[Pixel coordinate grounding data]

-*-*-

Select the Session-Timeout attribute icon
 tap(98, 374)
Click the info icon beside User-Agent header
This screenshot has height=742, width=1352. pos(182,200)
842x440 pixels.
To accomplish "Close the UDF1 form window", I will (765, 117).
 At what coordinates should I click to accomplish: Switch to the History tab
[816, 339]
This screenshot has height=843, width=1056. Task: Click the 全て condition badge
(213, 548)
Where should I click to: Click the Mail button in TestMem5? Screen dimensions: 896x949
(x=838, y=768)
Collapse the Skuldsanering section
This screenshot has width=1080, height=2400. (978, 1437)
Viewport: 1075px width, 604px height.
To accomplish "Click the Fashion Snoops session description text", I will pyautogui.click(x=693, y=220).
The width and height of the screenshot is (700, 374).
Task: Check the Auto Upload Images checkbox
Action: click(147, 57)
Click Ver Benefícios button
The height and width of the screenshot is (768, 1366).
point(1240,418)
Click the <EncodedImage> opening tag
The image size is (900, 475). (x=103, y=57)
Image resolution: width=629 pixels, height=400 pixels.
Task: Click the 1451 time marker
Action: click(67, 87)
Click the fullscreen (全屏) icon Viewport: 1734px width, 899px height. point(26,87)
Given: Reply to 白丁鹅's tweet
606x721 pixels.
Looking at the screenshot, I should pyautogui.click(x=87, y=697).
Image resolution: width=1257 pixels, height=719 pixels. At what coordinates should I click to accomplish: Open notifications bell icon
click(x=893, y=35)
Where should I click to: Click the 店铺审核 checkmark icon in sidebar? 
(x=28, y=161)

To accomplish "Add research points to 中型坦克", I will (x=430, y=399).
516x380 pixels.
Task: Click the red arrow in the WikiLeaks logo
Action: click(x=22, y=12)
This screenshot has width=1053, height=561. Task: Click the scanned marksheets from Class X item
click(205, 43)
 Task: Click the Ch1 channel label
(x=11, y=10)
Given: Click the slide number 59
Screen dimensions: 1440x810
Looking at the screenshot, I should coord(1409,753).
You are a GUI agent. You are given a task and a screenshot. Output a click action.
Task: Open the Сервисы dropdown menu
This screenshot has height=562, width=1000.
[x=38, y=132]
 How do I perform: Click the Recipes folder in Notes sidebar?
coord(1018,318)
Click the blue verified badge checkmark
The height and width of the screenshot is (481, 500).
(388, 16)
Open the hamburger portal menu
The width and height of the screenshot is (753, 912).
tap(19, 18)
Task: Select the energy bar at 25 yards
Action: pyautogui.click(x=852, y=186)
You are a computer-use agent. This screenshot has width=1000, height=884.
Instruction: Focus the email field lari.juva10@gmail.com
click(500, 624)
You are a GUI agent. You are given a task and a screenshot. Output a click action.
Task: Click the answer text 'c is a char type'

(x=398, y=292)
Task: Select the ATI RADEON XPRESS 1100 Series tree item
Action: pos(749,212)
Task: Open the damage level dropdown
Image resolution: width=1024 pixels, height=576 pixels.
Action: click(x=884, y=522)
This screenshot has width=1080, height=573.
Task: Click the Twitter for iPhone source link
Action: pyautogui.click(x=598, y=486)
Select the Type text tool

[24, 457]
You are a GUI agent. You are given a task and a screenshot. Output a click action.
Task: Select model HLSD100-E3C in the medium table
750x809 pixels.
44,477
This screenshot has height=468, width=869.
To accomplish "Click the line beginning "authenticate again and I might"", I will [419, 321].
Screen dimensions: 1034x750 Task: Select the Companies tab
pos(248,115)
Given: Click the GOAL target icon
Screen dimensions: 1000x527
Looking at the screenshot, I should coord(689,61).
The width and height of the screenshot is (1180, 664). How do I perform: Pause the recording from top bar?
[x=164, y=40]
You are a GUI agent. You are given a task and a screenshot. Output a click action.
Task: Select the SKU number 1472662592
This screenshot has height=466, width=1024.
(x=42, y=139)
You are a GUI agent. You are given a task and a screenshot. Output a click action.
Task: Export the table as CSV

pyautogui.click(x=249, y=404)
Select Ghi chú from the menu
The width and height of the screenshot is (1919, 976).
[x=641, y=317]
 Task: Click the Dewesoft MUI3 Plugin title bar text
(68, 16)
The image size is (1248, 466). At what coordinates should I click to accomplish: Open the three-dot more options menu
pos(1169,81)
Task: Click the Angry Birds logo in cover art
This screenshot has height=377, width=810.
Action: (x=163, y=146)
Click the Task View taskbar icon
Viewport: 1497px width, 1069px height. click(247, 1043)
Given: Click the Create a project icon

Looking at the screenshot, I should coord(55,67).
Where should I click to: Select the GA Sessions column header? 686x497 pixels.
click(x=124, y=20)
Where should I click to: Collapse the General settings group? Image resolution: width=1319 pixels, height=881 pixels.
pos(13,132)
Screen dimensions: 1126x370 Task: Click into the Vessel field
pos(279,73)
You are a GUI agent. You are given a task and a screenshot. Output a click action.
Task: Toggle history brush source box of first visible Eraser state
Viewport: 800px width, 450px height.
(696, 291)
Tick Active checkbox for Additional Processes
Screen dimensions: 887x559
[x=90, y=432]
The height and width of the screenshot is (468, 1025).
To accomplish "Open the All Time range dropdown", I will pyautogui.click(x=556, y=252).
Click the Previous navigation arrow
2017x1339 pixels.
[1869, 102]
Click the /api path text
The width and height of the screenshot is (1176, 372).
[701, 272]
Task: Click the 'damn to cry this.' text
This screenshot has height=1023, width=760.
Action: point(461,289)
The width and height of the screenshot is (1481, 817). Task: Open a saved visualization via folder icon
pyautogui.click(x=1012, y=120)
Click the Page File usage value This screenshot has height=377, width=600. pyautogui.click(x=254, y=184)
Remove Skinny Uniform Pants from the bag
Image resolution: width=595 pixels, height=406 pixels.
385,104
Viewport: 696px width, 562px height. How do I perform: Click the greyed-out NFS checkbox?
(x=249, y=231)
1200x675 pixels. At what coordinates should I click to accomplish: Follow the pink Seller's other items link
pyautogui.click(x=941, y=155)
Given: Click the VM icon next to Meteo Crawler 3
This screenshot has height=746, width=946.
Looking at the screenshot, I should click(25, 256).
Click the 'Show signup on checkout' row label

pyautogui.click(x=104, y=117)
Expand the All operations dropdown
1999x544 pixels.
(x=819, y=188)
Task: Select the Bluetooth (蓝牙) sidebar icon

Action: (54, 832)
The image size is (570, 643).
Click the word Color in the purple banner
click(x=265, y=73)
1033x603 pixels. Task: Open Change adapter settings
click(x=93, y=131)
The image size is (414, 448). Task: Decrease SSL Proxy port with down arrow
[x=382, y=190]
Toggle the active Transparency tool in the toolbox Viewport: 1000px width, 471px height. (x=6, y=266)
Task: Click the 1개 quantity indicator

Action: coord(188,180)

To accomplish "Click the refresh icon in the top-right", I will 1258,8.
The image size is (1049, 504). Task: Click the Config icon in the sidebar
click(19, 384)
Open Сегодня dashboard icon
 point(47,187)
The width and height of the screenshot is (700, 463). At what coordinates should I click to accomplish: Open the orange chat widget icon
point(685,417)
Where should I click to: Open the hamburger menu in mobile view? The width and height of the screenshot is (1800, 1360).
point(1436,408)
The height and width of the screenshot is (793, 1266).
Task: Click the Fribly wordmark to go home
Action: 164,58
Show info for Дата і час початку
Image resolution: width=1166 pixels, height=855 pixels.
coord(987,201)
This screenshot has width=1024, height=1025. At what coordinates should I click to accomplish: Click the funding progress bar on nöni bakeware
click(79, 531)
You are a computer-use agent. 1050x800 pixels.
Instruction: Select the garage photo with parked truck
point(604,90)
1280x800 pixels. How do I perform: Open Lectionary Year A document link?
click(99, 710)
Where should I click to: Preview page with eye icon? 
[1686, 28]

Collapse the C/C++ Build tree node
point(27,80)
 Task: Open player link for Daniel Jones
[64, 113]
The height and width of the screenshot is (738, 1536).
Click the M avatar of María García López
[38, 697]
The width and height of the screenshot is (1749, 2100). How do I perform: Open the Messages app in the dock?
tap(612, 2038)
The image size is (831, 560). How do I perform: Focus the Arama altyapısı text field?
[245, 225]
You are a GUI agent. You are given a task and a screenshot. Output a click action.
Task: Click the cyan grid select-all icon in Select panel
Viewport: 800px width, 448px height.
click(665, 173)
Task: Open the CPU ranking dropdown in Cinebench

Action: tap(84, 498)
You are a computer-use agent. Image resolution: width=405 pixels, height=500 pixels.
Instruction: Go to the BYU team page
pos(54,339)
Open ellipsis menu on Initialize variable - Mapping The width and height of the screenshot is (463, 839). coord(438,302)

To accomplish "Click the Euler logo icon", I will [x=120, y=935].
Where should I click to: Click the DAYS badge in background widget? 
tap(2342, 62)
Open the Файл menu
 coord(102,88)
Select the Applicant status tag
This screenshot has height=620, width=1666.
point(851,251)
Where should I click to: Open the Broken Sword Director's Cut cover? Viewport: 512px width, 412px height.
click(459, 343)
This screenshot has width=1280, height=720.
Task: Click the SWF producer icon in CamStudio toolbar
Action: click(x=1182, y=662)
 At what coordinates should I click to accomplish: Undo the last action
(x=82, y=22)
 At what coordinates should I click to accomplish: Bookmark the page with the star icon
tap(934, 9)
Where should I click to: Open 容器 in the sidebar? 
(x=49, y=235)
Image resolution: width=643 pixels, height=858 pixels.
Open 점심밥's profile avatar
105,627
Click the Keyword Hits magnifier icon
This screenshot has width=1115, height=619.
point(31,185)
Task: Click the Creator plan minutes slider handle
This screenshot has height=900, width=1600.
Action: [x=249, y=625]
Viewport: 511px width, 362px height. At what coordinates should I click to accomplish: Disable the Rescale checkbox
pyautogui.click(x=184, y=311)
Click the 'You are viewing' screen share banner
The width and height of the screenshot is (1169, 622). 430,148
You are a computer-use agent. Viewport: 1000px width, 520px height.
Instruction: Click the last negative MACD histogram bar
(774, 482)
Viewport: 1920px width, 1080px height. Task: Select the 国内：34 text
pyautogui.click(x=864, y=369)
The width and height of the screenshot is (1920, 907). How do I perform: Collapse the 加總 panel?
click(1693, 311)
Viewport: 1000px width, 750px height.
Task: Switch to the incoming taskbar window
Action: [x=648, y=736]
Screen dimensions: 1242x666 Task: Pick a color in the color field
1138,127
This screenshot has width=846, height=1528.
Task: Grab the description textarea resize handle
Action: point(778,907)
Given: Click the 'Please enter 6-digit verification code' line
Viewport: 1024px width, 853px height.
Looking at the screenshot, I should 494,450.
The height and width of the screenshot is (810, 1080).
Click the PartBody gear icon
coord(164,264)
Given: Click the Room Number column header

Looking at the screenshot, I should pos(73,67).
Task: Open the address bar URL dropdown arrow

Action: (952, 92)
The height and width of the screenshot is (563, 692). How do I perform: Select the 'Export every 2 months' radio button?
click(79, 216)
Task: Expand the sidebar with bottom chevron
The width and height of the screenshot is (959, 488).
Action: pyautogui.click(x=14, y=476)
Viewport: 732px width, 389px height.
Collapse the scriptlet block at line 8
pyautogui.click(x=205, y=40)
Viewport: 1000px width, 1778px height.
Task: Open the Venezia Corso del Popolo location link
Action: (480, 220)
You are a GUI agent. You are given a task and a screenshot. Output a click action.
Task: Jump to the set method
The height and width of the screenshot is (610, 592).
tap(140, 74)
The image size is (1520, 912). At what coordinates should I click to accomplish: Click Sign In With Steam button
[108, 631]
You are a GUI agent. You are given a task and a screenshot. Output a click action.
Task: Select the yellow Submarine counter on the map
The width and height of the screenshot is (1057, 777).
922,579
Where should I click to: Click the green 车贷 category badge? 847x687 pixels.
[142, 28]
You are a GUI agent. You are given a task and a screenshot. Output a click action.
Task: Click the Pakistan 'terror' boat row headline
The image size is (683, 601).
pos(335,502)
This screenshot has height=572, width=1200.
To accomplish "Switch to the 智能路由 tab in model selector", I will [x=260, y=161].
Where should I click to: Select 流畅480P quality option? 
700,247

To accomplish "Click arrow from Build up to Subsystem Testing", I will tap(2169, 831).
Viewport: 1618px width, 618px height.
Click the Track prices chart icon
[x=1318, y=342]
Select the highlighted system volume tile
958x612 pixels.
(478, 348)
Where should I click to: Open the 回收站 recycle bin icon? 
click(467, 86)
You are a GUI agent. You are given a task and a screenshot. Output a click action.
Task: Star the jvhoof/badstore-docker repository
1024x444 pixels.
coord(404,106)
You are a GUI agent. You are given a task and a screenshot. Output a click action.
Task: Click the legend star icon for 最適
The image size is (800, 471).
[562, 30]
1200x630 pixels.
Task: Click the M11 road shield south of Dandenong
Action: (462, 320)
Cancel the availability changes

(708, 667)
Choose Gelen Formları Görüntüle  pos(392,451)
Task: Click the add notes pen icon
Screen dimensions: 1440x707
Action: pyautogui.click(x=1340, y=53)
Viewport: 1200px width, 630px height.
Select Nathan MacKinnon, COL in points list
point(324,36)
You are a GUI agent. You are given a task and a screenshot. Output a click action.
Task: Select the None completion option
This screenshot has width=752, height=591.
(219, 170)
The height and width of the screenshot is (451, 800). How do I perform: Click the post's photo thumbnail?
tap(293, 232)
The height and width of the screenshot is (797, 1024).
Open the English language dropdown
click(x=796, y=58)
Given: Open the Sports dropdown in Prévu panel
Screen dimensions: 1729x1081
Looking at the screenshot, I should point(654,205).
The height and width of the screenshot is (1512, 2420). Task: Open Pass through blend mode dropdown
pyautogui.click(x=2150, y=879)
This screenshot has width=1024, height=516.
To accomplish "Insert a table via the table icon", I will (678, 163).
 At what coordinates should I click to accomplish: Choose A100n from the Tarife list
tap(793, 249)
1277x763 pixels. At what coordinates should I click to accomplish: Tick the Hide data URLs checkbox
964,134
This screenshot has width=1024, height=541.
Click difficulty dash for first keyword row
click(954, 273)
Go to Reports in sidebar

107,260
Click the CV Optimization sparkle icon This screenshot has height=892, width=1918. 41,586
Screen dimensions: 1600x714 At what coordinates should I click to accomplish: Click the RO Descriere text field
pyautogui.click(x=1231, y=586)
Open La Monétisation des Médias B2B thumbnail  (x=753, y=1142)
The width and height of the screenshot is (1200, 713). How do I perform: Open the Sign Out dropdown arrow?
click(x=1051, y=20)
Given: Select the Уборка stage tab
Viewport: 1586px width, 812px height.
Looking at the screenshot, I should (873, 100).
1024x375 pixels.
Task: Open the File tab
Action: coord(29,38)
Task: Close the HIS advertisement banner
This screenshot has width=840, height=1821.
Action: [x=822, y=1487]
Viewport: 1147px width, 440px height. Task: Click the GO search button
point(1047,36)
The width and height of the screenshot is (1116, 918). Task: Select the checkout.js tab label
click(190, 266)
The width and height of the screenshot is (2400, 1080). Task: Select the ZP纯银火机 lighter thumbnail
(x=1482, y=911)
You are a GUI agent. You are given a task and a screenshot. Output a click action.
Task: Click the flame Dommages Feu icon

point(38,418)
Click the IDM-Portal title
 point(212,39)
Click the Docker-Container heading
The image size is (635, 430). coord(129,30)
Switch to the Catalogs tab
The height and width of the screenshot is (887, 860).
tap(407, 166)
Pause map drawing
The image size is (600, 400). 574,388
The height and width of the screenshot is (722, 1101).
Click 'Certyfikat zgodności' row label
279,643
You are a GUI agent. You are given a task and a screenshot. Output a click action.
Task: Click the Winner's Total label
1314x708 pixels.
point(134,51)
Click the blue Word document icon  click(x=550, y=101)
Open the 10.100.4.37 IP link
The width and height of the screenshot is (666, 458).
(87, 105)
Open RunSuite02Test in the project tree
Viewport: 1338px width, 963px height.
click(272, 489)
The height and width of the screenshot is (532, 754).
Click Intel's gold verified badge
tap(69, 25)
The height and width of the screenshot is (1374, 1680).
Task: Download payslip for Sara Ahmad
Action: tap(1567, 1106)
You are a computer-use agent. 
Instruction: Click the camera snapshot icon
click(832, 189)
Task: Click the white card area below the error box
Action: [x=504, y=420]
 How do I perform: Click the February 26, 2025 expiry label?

-*-*-

**Problem statement**
Find the line with "Task: Expand the sidebar with bottom chevron" in the entries above. Retype it and each line after it, exactly, through the line with "Task: Jump to the set method", and stop there.

**Response area**
Task: Expand the sidebar with bottom chevron
The width and height of the screenshot is (959, 488).
Action: pyautogui.click(x=14, y=476)
Viewport: 732px width, 389px height.
Collapse the scriptlet block at line 8
pyautogui.click(x=205, y=40)
Viewport: 1000px width, 1778px height.
Task: Open the Venezia Corso del Popolo location link
Action: (480, 220)
You are a GUI agent. You are given a task and a screenshot. Output a click action.
Task: Jump to the set method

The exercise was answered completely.